Und wenn wir Glück haben und Lutz sich ernsthaft schonen will, fährt er vieleicht wirklich nur nen 19'er Schnitt und nicht den 20'er!! 

Naja, bis denne

NMS


----------



## Vollgut (16. Juli 2001)

Klingt gut. Ich werde versuchen, auch zu kommen. 

@westi

Es gibt auch schnelle Frauen. Ich hab mich schon mal getäuscht, als ich geradelt bin und ein Meterchen Frau mit etwas kompaktem Hintern gesehen habe. Da habe ich mir natürlich meinen Teil dazu gedacht. Ich bin dann mit ihr und ihrem Freund zusammen gefahren. 120 Km Rennrad mit 30'er Schnitt und ein paar Hügelchen dazwischen. Wenns darauf angekommen wäre, hatte die mich glatt geschlagen, denn: Sie ist in Roth schon mal unter 10 Stunden geblieben !


----------



## Frank (16. Juli 2001)

Wenn es am Samstag mal etwas angenehmere Temperaturen hat und wir ned allzuspät wieder in Richtung FRA steuern, wär ich wohl auch dabei.
Hab mich am Freitag auf einer tollen nassen Holzbrücke abgelegt und meinen fast neuen Sattel ruiniert und deswegen noch etwas frustriert *grrr*

Aber ich will meine tollen neuen Reifen auch mal im Gelände testen, das wäre also Anreiz genug - und wenn dann auch noch ein paar neue Gesichter dabei sind und der Lutz "langsam" machen will ... da muss ich ja eigentlich mit!


----------



## Westi (16. Juli 2001)

> _Vollgut schrieb:_
> *Klingt gut. Ich werde versuchen, auch zu kommen.
> 
> @westi
> ...


@Vollgut und den Rest
Jau das weiss ich doch und das mit der Kerstin habe ich wegen der weiblichen Geselligkeit gemeint und nicht wegen dem Speed.

Kenne eigentlich auch ziemlich schnelle Frauen die mir davon Fahrern, Sabine Spitz , Poala Pezzo (habeich dann nur am Start von hinten gesehen) etc.

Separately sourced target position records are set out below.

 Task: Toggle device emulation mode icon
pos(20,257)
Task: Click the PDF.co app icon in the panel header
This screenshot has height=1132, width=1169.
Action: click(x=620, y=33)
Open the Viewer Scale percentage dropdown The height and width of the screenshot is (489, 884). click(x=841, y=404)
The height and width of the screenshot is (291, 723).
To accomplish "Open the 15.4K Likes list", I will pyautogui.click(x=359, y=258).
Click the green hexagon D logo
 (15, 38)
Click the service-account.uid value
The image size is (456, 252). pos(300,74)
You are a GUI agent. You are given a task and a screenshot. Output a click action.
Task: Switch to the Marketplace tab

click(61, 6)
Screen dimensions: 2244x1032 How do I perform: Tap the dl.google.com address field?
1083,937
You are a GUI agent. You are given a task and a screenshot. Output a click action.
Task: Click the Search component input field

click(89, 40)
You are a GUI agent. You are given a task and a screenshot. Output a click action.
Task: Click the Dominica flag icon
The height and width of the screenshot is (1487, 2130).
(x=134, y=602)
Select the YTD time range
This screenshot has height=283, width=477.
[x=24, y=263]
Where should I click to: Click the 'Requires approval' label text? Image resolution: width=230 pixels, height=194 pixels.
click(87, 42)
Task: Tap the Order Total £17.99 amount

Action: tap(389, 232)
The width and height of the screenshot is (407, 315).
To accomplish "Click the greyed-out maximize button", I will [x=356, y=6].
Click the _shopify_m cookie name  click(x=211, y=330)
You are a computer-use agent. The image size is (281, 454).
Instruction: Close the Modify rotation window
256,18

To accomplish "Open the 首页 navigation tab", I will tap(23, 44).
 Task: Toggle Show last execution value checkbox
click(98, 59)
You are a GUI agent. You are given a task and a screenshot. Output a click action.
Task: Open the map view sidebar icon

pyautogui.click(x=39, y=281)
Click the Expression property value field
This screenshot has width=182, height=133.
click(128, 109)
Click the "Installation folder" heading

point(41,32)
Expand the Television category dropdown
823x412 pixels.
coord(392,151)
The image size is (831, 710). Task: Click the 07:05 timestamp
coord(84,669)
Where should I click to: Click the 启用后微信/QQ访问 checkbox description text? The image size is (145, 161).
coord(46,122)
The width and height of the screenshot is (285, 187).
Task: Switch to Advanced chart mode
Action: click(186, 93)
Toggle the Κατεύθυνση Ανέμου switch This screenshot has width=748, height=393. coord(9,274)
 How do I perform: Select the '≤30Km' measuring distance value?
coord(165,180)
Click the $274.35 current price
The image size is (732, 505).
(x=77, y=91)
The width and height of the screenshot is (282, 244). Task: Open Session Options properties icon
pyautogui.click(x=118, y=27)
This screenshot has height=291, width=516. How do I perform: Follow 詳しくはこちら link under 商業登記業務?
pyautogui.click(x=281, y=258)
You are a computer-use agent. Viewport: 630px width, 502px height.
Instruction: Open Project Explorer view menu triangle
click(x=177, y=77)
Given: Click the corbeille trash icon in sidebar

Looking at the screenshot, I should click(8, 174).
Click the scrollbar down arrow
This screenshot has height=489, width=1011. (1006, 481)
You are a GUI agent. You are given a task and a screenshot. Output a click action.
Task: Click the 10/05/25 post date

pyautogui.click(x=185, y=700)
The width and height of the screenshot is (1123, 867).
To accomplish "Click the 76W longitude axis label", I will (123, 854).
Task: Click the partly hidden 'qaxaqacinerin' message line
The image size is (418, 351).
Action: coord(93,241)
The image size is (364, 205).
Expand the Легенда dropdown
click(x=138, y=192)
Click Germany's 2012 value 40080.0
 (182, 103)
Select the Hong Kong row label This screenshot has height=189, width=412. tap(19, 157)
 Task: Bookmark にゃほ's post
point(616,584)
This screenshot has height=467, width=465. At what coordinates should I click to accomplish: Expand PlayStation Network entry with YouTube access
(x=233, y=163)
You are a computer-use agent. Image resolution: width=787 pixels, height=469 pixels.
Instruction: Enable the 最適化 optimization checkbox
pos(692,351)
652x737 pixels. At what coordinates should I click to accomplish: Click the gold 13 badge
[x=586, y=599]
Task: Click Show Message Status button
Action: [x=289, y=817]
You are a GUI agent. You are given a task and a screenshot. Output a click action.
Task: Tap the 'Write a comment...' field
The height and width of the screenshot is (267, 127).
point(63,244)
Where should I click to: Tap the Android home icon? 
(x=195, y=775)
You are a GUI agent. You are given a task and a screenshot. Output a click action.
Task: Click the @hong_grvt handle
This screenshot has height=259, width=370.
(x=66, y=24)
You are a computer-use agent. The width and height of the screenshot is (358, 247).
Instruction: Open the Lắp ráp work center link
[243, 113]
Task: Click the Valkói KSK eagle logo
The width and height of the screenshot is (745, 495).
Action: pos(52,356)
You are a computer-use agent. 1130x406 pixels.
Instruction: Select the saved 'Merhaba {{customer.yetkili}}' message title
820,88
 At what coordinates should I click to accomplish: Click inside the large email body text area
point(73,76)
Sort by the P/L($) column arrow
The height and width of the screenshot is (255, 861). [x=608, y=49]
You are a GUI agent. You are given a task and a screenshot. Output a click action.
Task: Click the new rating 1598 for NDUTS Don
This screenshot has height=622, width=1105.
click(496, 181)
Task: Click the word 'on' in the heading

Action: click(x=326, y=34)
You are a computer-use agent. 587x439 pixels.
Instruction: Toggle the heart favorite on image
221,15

Also war werklisch nur wesche der weiblische Ausstrahlung gemeint un nett wesche der Speedbrems, ich versuche dann Lutz auf einen 18ner zu drücken


 
Westi


----------



## Oliver663 (16. Juli 2001)

Kann einer von Euch die Tour mal beschreiben? Start an der HohMa ist klar und dann?

Gruß Oliver


----------



## Jazzman (16. Juli 2001)

Um den Lutz auf nen 18'er runter zu kriegen müssen wir uns aber schon anstrengen!!!! *gg* 

(schaff aber selber wahrscheinlich keinen 18'er bergauf, ich hoffe ich bleib da nich auf der Strecke wenn ihr alle abgeht wie Sau)

 
Jazzman/NMS


----------



## Westi (16. Juli 2001)

alsooo ich fahr gaaanz laangsaaaam den Berg hoch, da ja marathontechnisch der Sonntag verplant ist, und nehme auch noch nen Kumpel mit, wenn dann starten wir von Schwanheim über die Leunabrücke, dann über MTZ nach Kronberg, Tillmannsweg zum Fuchstanz, Weisse Wand...ups da denke ich gibt es auch einen Weg zur HoMa unne rum oder?

 

also werden wir wohl über Nied (da gab es dochmal ein Pärchen..)
Nidda, Eschborn, etc zur HoMa fahren, also wer da mit wil gibt Laut l   

Gruesse
Westi


----------



## MTB-News.de




----------



##  (17. Juli 2001)

...wohnt von Euch jemand im Nordend? Vielleicht hat jemand Lust, sich in der Stadt zu treffen und dann gemütlich! raus zu radeln?!

Schöne Grüße erstmal,

Kerstin


----------



## Westi (17. Juli 2001)

Hallo Gast Kerstin, wie würdest du denn da fahren?
U1,2oder 3??  

Nee im Ernst, koennten und schon irgendwo auf halber Strecke treffen, registrier dich doch ma  

Westi


----------



## Vollgut (17. Juli 2001)

Hallo Kerstin,

Ich wohne in der Nähe vom Nordend. Eventuell können wir uns treffen (die 5 Kilometer Umweg machen mir nichts aus) und zusammen radeln.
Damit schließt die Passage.